Eight South Florida Mosh Pit Memories from a Former Slam Dancing Enthusiast
Hell Hath No Fury Like Dorks Moshing to Emo
In 2002, when MTV News debuted their Social History of the Mosh Pit documentary, Green Day's Tré Cool described the average rock audience's lust for slam dancing whenever possible. He highlighted the band's sentimental hit-single, "When I Come Around," from 1994's Dookie, as a prime example of a mid-tempo ballad that dorks and doofuses alike fervently find a way to slam to and/or along with. I experienced a similar frustration when during the summer of that same year, I caught Jimmy Eat World, and had to endure endless shoving and constant near-trampling. Bitches definitely killed my Will to Vibe during the extended emo-gaze outro on "Goodbye Sky Harbor."
South Florida Hardcore vs.
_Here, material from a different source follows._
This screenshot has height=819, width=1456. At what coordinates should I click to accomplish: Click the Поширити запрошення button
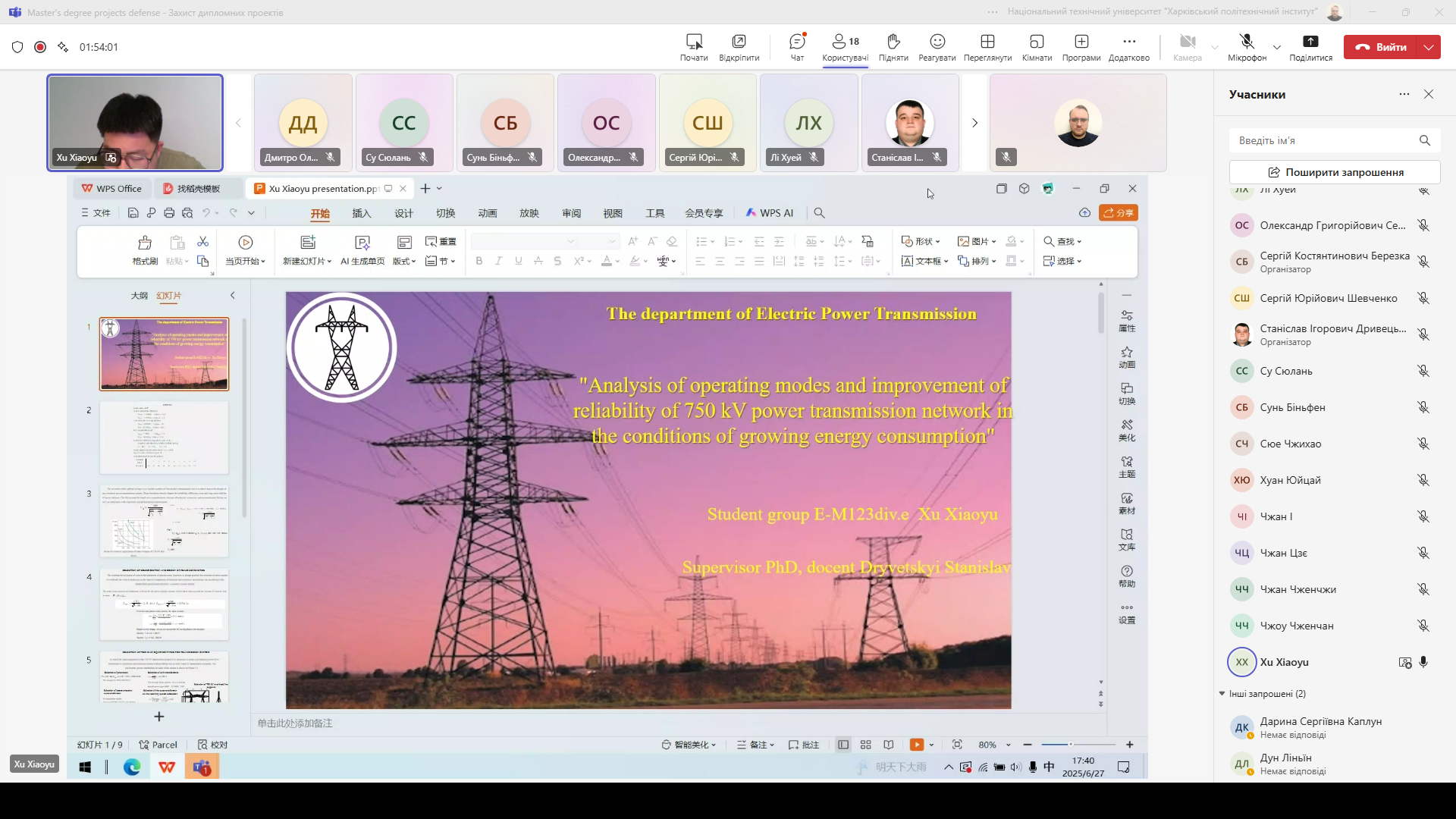tap(1335, 172)
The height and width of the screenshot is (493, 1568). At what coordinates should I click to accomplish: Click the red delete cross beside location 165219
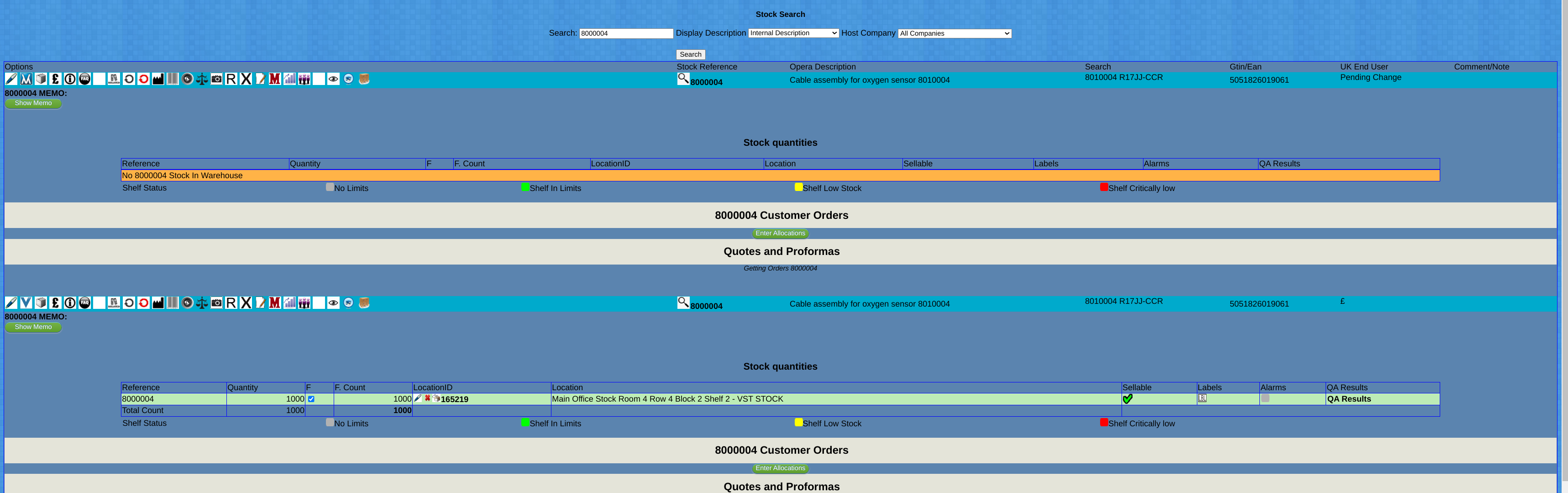click(427, 398)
Boston's American Nightmare
2002 was a big year for formative pit experiences. At a Fort Lauderdale gig featuring South Florida mosh-emo legends, Poison The Well, and old school/new school hybrid act, American Nightmare, I noted more than one sweat soaked parpiticpant sporting mouthguards. And some kind of regional Florida versus New England beef resulted in the bloodthirsty crowd heckling the touring artists off the stage. Quote of the night was an XAnonymous BroX tastelessly heckling AN vocalist and future Cold Cave maestro, Wes Eisold, with the charge of being "a one-armed faggot."